Dec. 31, 2012
By Matt Winkeljohn
Sting Daily
The Sun Bowl may not pop off the top of your head the way the Orange, Sugar or Rose Bowls do when the topic of sizzle comes up, yet Georgia Tech’s Yellow Jackets are pleased to be back in El Paso for today’s contest against USC for several reasons.
In no certain order…
The folks there in the furthest western reach of Texas go well beyond friendly, as Omoregie Uzzi’s tweet suggested the other day, and El Paso and its surroundings are unique in enough ways to make the trip intriguing beyond a return to, say, Charlotte.
It may not be as easy to get to El Paso as it is to get to Charlotte, or Memphis, or the Georgia Dome, but getting to any bowl at all for Tech has become a big deal. This marks the 16th straight year that the Yellow Jackets have had a postseason. The way the 2012 season started . . . it sure didn’t look good.
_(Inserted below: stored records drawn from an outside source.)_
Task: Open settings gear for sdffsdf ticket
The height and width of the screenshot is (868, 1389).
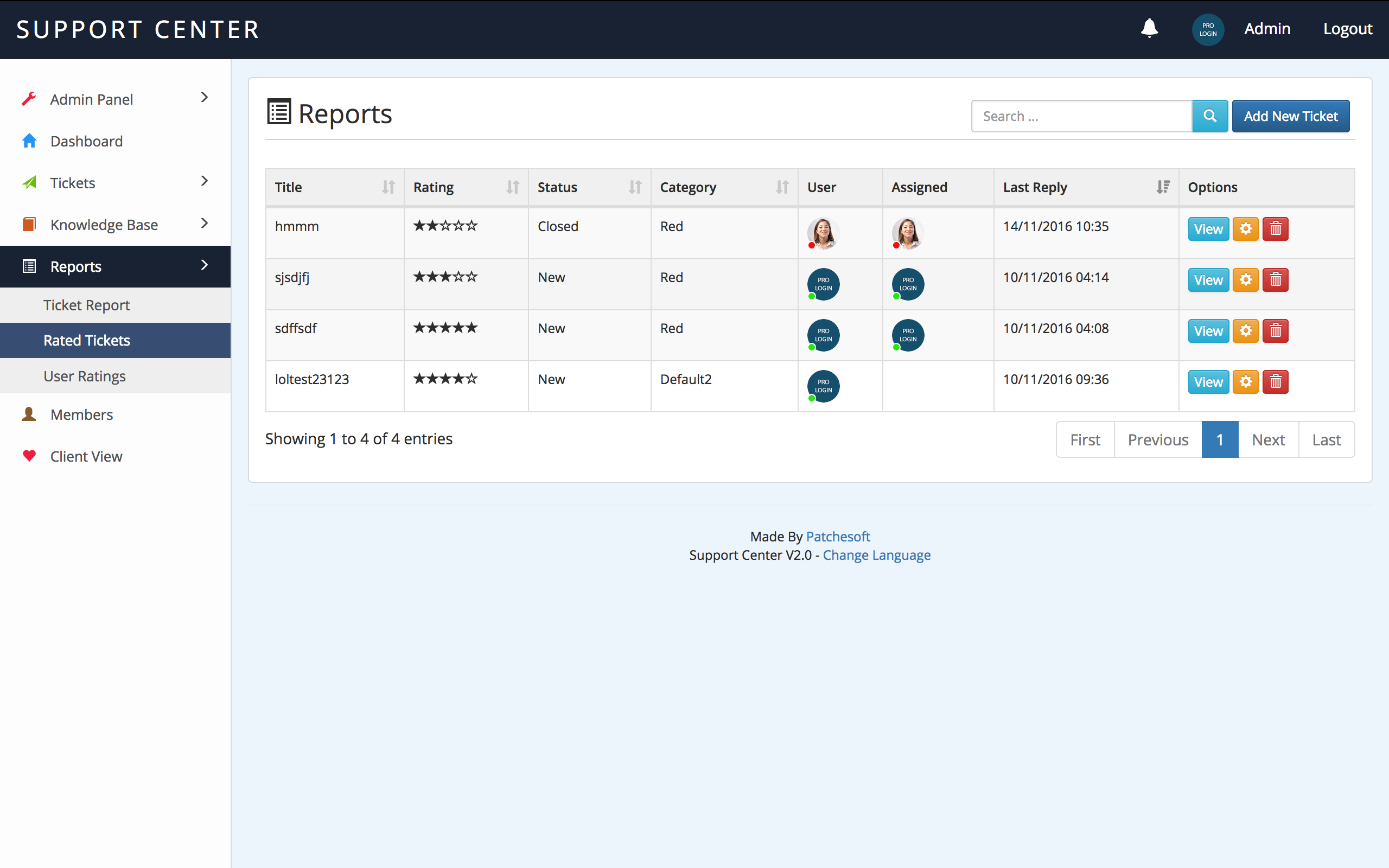Action: [x=1245, y=331]
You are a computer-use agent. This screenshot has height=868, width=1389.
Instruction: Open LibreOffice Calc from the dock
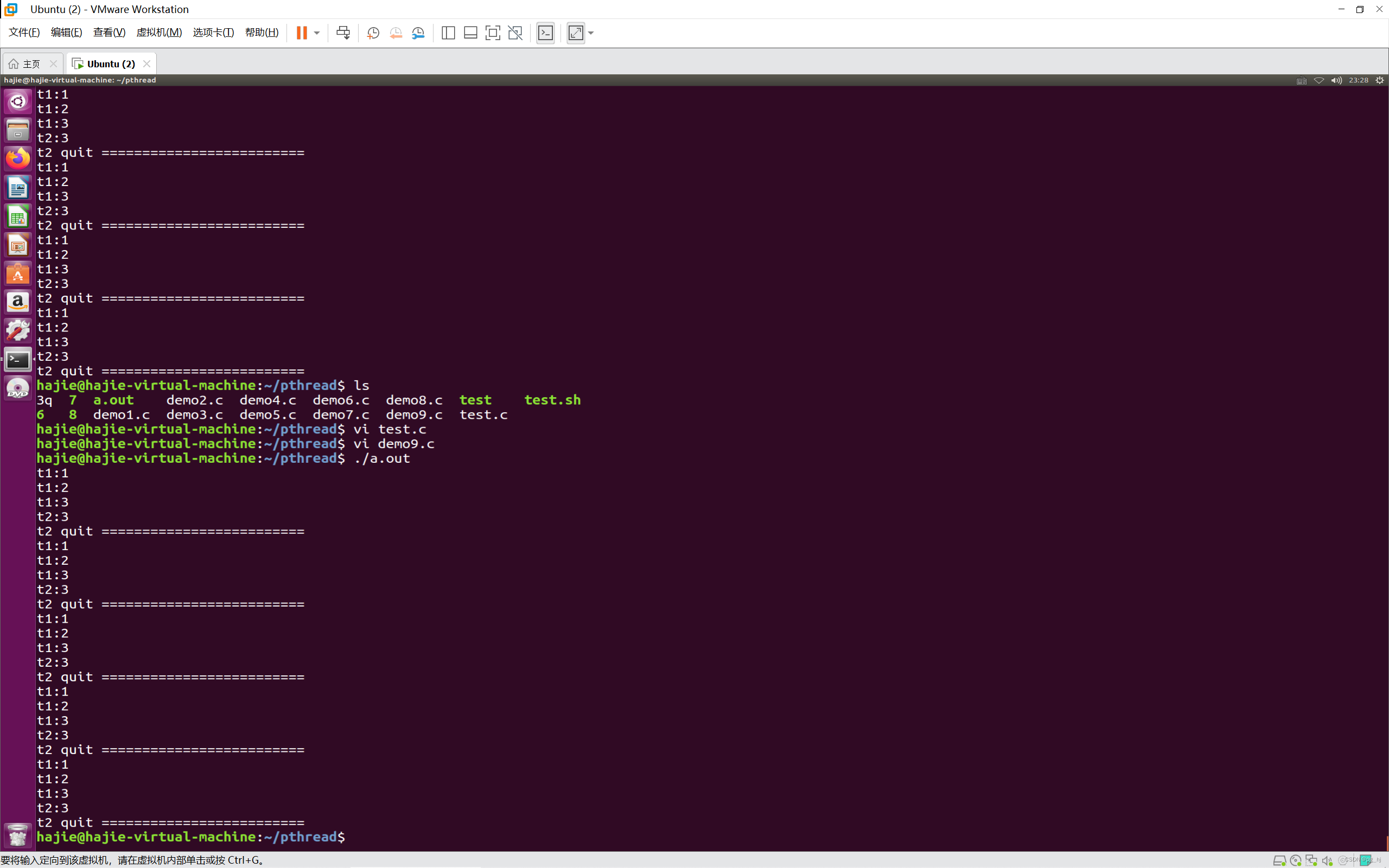tap(18, 216)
“Our season was kind of a roller coaster… we got off to a really rough start at 2-4,” head coach Paul Johnson said. “We lost two big conference games in overtime. One, we blew a 17-point fourth quarter lead (Miami). The other we lost in the last 40 seconds after we took the lead (Virginia Tech).
“I think it had a tremendous effect on our team, especially early on, but to the credit of our seniors and the assistant coaches and the guys on the staff, we kind of got the thing turned a little bit. . . . I think we’re just excited to have a chance to play especially after the way the season started . . . the seniors didn’t want to be the ones that broke that string… and I think that was a big part of the push to have an opportunity to play.”
Plus, playing the Trojans is a nice consolation prize if those two words have to be used together. Tech and USC have played each other three times. The Jackets won in Los Angeles in 1961, and the Trojans won in 1969 in Los Angeles and in 1973 in Atlanta.
“[When] we found out we had a chance to come back to El Paso and the Sun Bowl and play a quality opponent like Southern Cal it just made it more exciting for our guys,” Johnson said. “They have a chance to play a team that was preseason ranked No. 1 in the country.”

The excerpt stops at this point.